# SHORT PROBLEM A:
List every amount given in pounds sterling in the passage on green home improvements.

# PASSAGE:
------
We’ll likely see more and more legislation encouraging this shift, and it will be brokers that consumers look to to get the information they need. As such, they will need to be fully up to date on the latest legislation and support schemes in order to provide tailored advice on the green solutions most suited to clients’ individual circumstances.  


  • What’s the latest government regulation and who does it affect? 

With an estimated 59 per cent of property in England and Wales having an EPC rating of D or below, the government has proposed regulation raising minimum EPC rating requirements on rented houses to B and C for new and existing tenancies. Over two-fifths of landlords are unaware of upcoming EPC regulation changes. Brokers will be a valuable source of education, raising customers’ awareness of new green regulations and how they could affect them. 


  • Which green improvements are most effective and valuable? 

Making energy efficiency improvements can be costly, but even small changes can have a big impact. The Energy Saving Trust estimates that fitting a hot water cylinder with an insulating jacket could save the average home £70 on their heating bill. That might not seem like much, but more importantly it could cut around 155kg of CO2 emissions a year, helping a property to pass proposed EPC criteria. 

If clients want to have the biggest impact though, they need to consider alternative energy sources. While more expensive at the outset, solar panels and air or ground source heat pumps can help create a carbon neutral home for the long-term. Installing a ground source heat pump could cost as much as £19,000, but save an average of £1,000 on an energy bill per year.  


  • What support is available from the government and lenders? 

The cost of making eco-friendly home improvements could add up, especially for landlords with multiple properties to upgrade. The good news is that there is a variety of green solutions and schemes now available to help clients fund changes, including government grants and green mortgages. 

The Energy Company Obligation and the Great British Insulation Scheme are available for low-income and vulnerable households, while some lenders started launching green products and incentives to reduce costs for homeowners.  

The Green Finance Institute (GFI) states that there are now over 50 such products, up from just four in 2019. Rachael Hunnisett, green mortgage campaign lead at GFI, reiterates the importance of these products as “private finance has a crucial role to play in decarbonising the UK’s housing stock, with mortgages a vital source of finance” for those looking to do so.   

With new green products and regulation expected to shape the housing industry in the coming years, brokers will be fundamental in helping clients understand which solutions are available to them, and what initiative would be the best fit for their circumstances.
------
# MATERIAL PROVIDED:
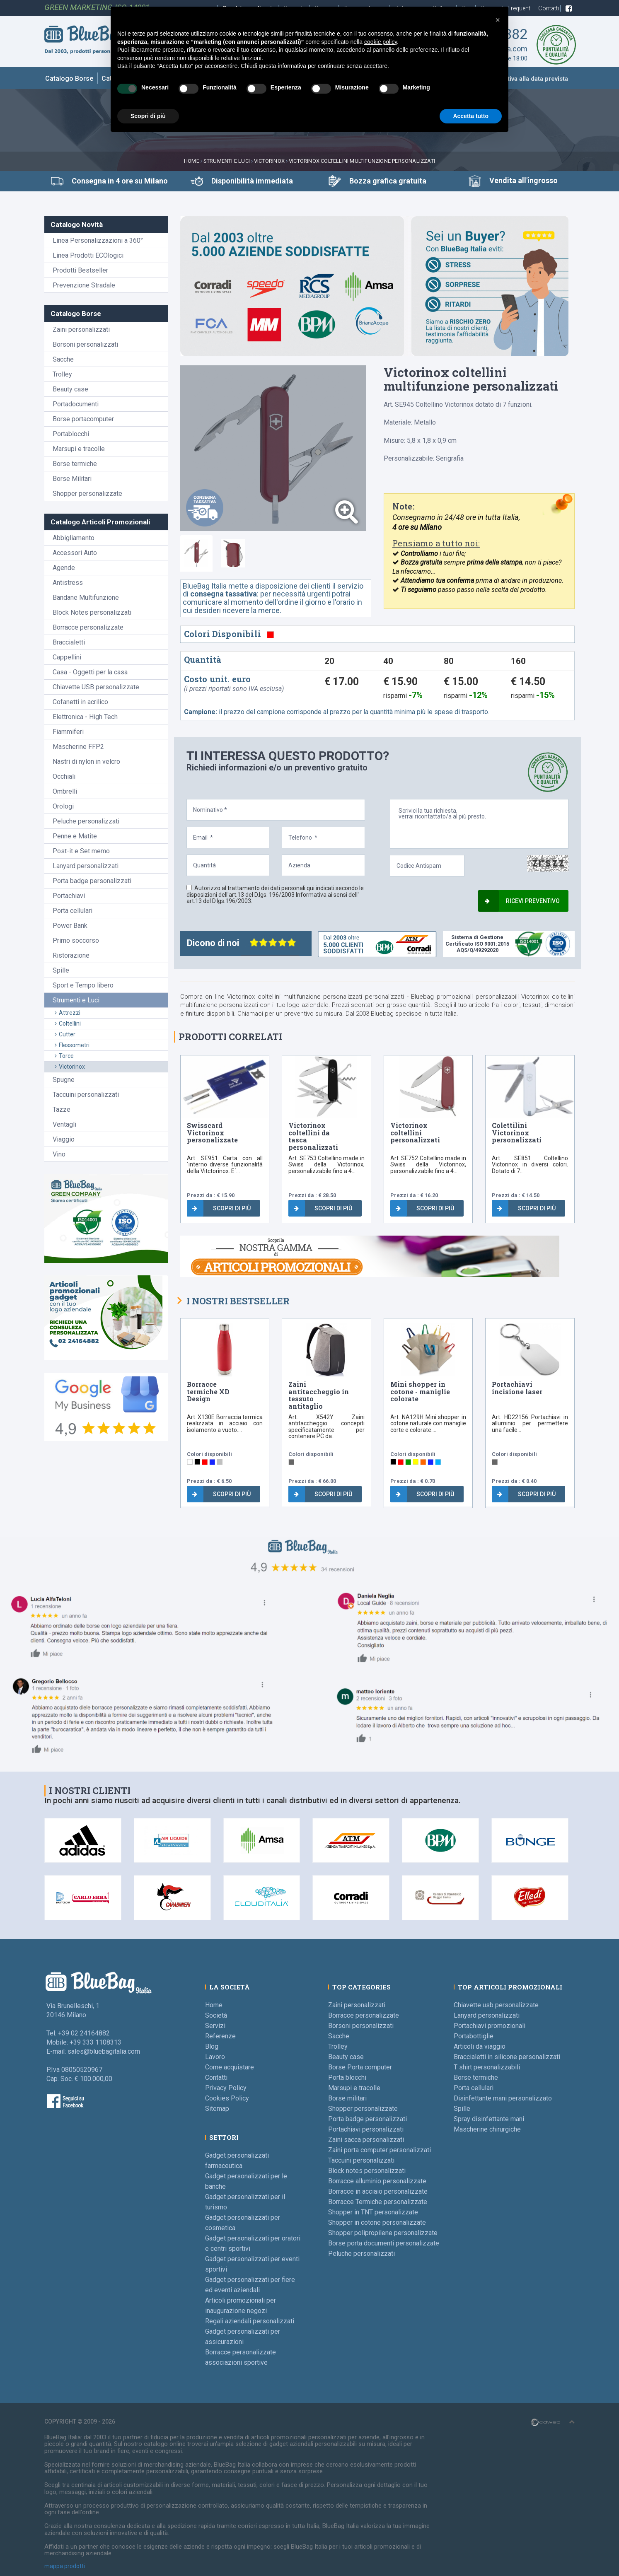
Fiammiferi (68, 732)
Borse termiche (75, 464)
------
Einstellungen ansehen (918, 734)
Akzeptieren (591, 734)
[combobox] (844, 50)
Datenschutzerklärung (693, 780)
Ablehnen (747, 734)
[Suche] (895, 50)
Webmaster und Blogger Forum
------
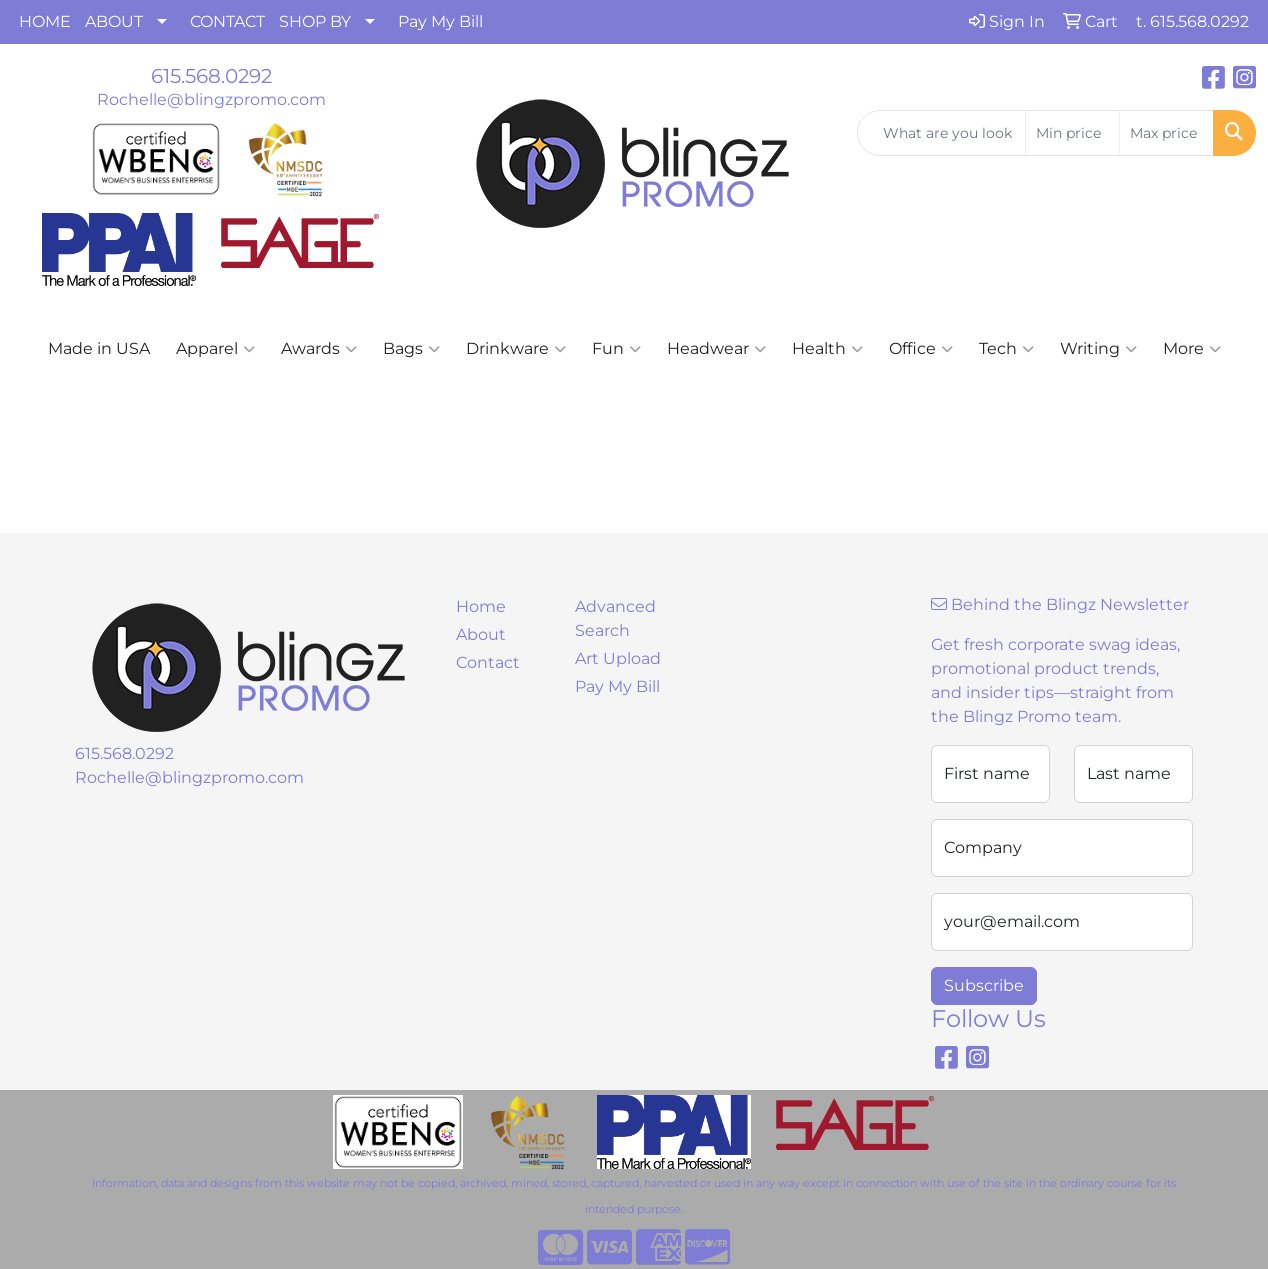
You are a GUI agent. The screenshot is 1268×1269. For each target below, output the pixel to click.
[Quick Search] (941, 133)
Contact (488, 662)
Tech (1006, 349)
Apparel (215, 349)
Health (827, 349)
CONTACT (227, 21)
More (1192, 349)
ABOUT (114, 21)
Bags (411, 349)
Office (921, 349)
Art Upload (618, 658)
------
# SHORT PROBLEM B:
In the listing, rewrite the lines that begin at the one containing "Akzeptieren (591, 734)" and end after the one containing "[Suche] (895, 50)", replacing "Ablehnen" with "Zurückweisen" and leaving everything else unchanged. Give only those lines.

# TASK SOLUTION A:
£70, £19,000, £1,000

# TASK SOLUTION B:
Akzeptieren (591, 734)
[combobox] (844, 50)
Datenschutzerklärung (693, 780)
Zurückweisen (747, 734)
[Suche] (895, 50)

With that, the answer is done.